Provided passage Start Marker
For whatever reason, St. Andrews had cast Goddard as the villain in the solipsistic drama that was his life. For reasons of his own, Goddard reveled in that fact. That my own nemesis had ended up sharing rooms with Goddard’s could only have been some sort of divine joke. [loc. 199]
London, 1889: Ira Adler, former rent-boy, lives a life of luxury in the elegant townhouse of crime lord Dr Cain Goddard. Ira's background makes him the ideal person to retrieve a porcelain figure of a dog, in which are concealed secrets that could bring down Goddard -- and his nemesis, the detective Andrew St Andrews, with whom Ira's former lover Dr Timothy Lazarus shares rooms. Unfortunately, Ira is not all that competent: he doesn't notice until he gets home, a four-mile walk, that the dog has been stolen from him. (Later, he will manage to lock himself out of the house, half-dressed, while having a cigarette.) As Ira and Lazarus pursue the porcelain dog, they discover the dark secrets underpinning Goddard's crime empire, and Ira begins to wonder if the cruel comments by Goddard's butler Collins might, after all, be true: is he just another disposable ornament?
Provided passage End Marker
Information supplied Start Marker
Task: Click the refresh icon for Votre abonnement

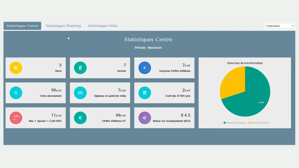Action: click(x=16, y=93)
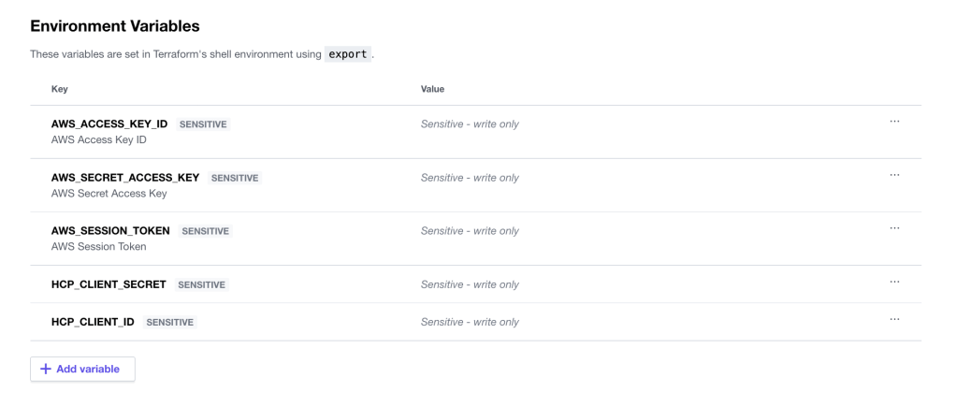Click the AWS_SESSION_TOKEN key name

click(x=110, y=230)
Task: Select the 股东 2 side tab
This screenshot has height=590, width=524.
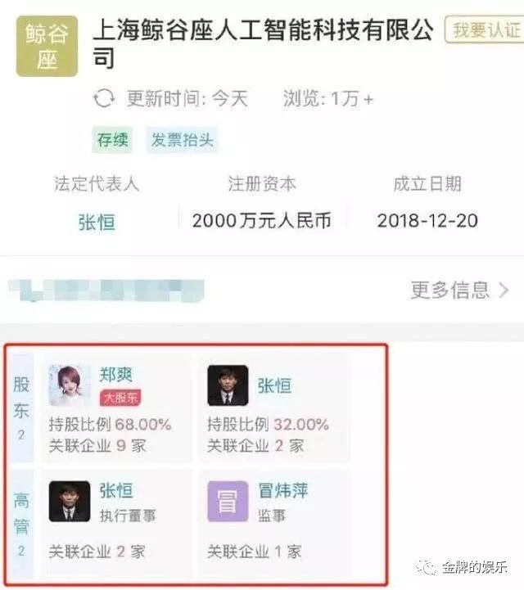Action: (22, 408)
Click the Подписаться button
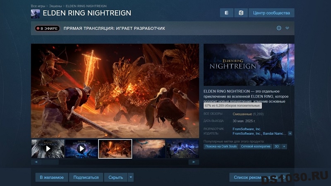This screenshot has width=331, height=186. tap(86, 177)
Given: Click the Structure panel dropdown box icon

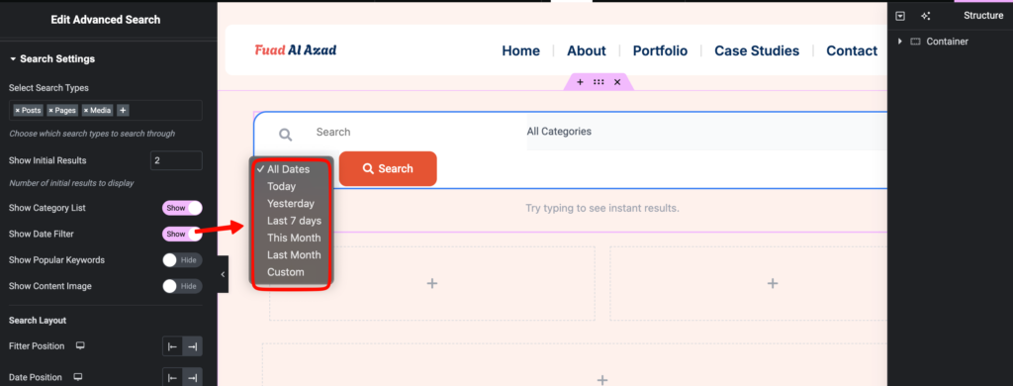Looking at the screenshot, I should tap(900, 16).
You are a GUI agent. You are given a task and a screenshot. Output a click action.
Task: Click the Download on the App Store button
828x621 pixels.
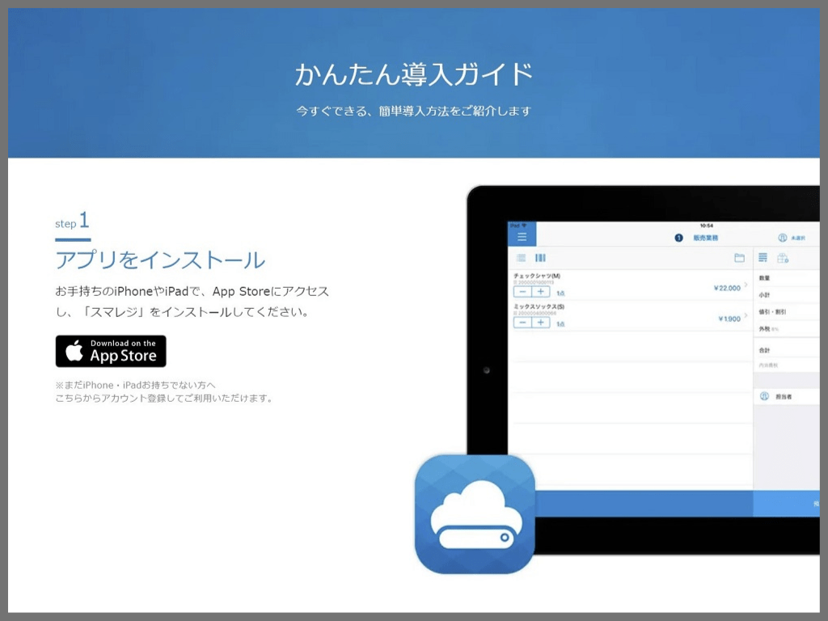point(111,351)
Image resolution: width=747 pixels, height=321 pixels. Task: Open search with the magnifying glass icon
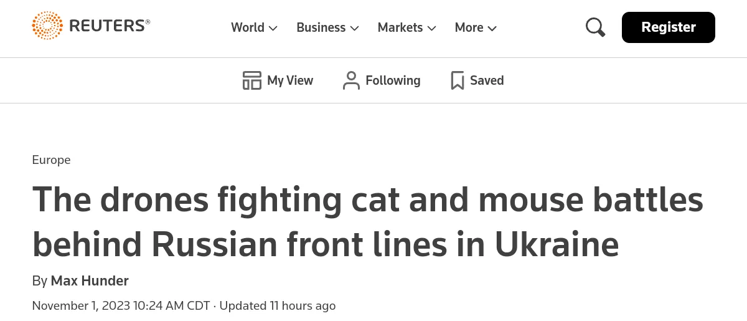click(595, 27)
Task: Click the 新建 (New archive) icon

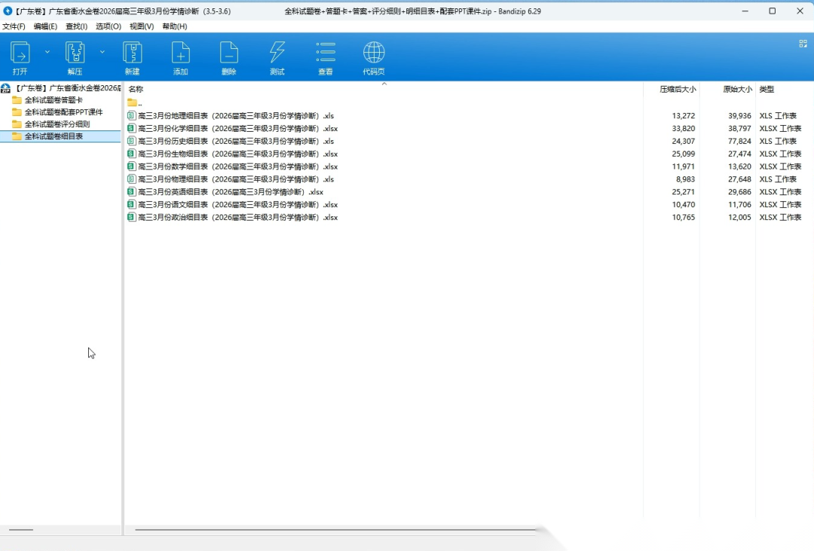Action: point(133,54)
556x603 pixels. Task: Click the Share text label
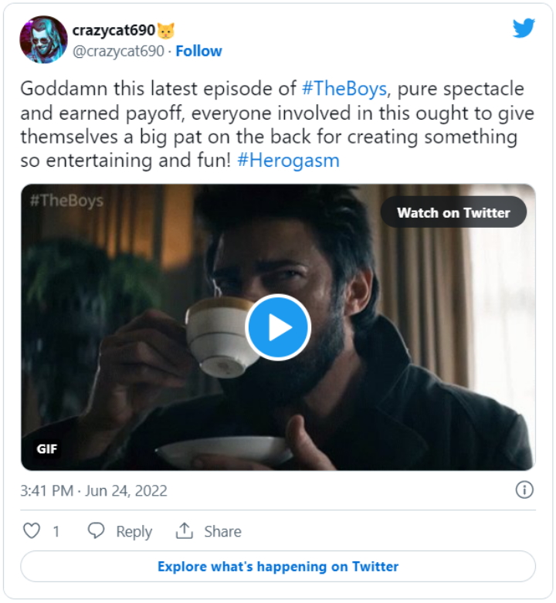pyautogui.click(x=222, y=531)
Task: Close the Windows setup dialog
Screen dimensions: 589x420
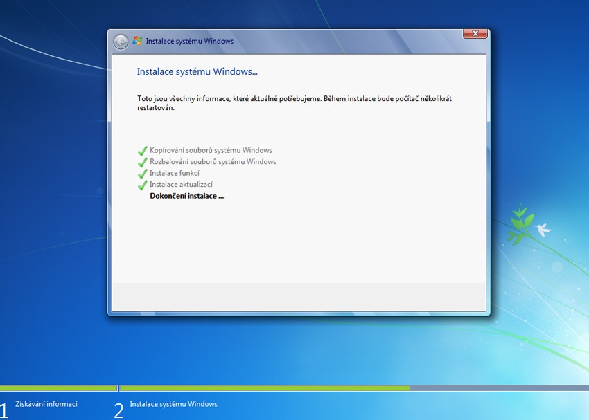Action: [x=475, y=33]
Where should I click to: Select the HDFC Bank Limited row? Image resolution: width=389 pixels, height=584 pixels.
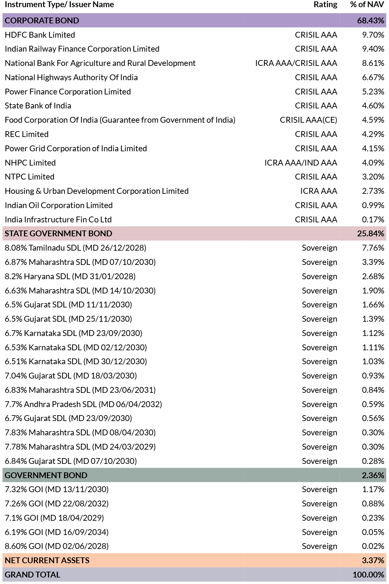40,35
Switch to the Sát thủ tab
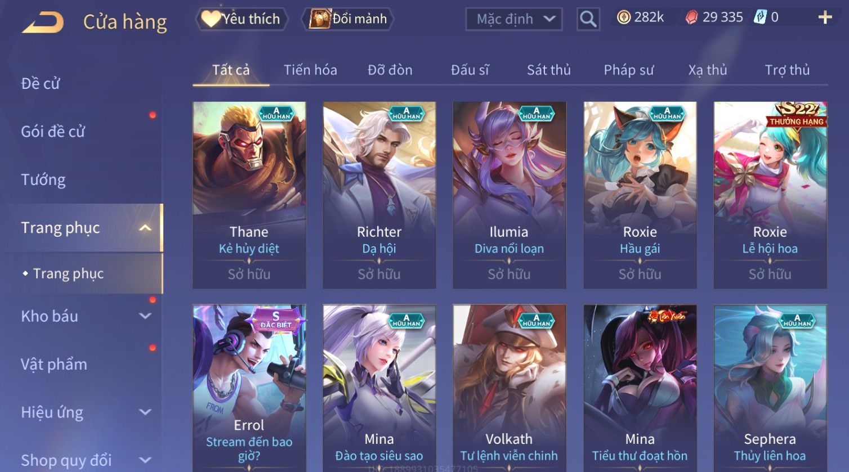Screen dimensions: 849x472 click(x=549, y=70)
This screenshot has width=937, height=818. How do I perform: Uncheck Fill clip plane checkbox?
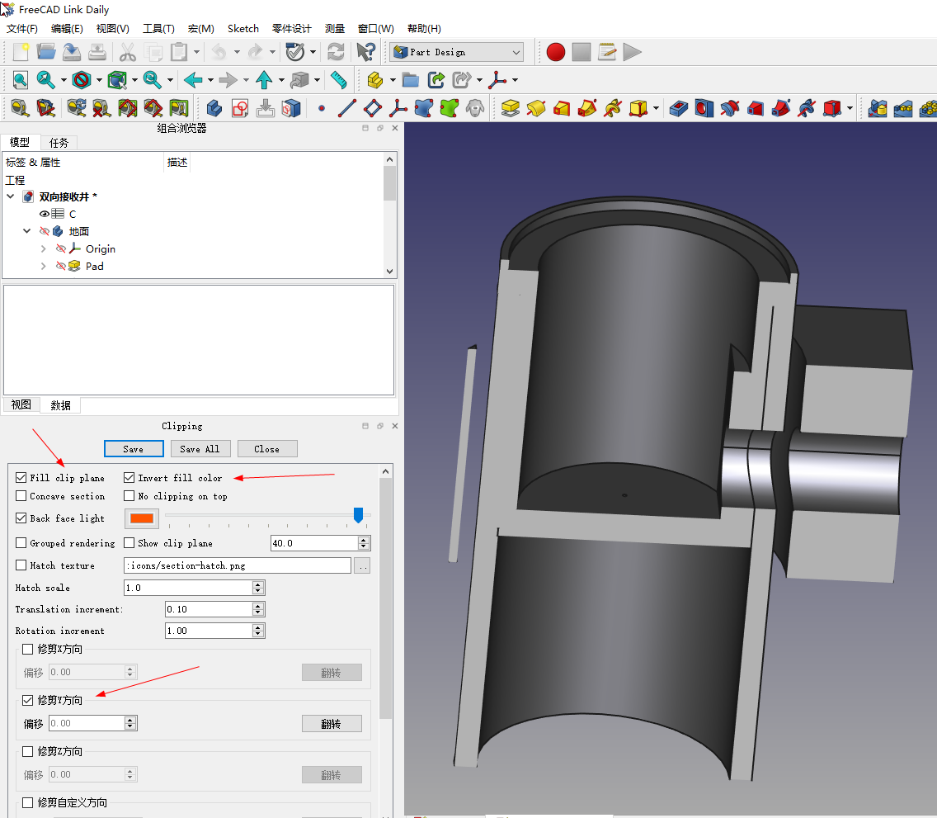[21, 478]
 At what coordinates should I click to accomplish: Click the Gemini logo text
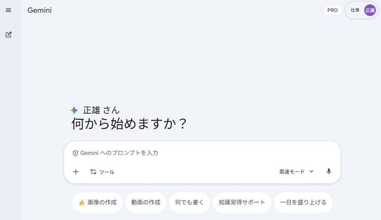coord(39,10)
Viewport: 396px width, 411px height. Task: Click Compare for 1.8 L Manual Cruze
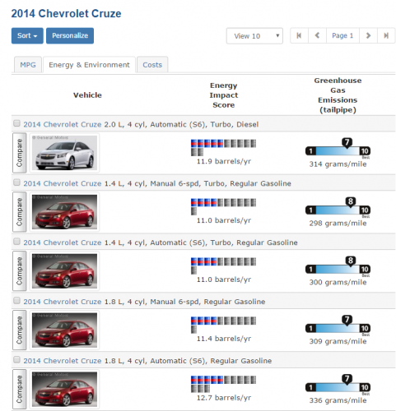point(20,330)
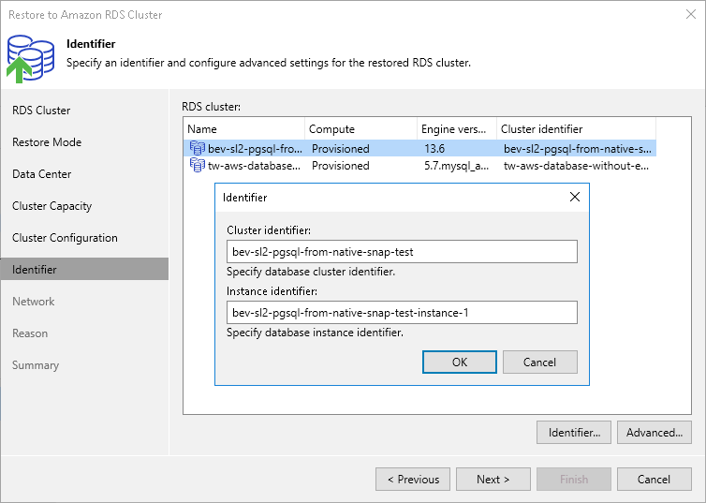Cancel the restore wizard

[x=655, y=480]
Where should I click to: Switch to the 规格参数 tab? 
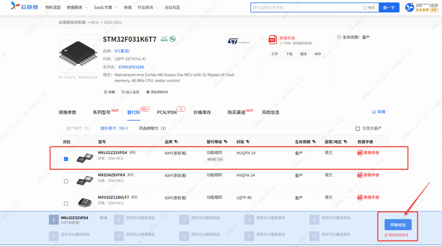pyautogui.click(x=68, y=112)

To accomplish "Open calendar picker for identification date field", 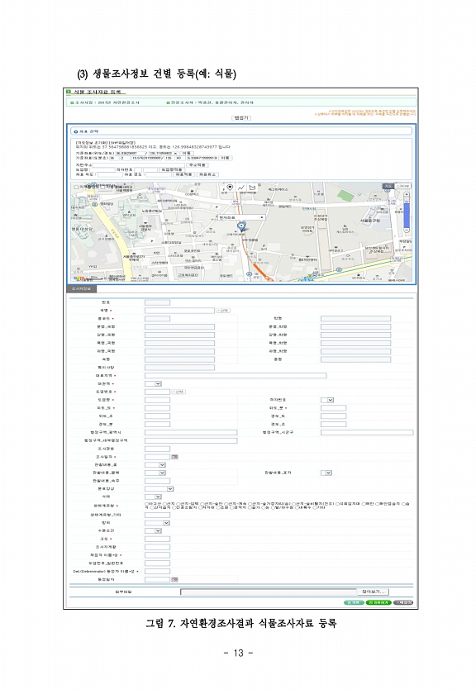I will (x=174, y=579).
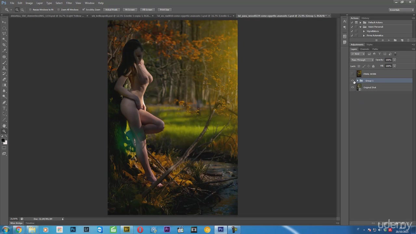Activate the Hand tool
416x234 pixels.
pyautogui.click(x=4, y=125)
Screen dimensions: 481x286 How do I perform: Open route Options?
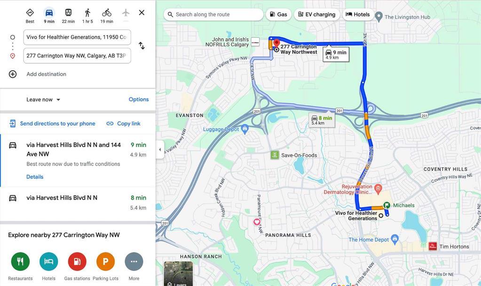[x=139, y=99]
Information supplied End Marker
About this exercise: Go on with the passage about Ira Adler and the porcelain dog, starting after its final question. The records are separate material and have nothing to do with the text.

Result of this task:
I didn't especially warm to Ira, though I admired his loyalty to his friend Nick and his fortitude in rescuing those who could not rescue themselves: and I liked the way that he developed a conscience, and made moral choices. I did like Dr Lazarus, who runs a clinic in the roughest part of Whitechapel, and whose 'particular friend' St Andrews is obsessed with Sherlock Holmes. Indeed, Dr Lazarus's story -- very much the derring-do boys' own adventure of popular fiction at the time -- could easily have been the focus of the novel: but I think Ira's story is more interesting, because less cut-and-dried.
Kudos to the author for foregrounding just how unpleasant leaping into the nineteenth-century Thames would have been! In light of that, I'll forgive the occasional Americanism such as 'sidewalk'.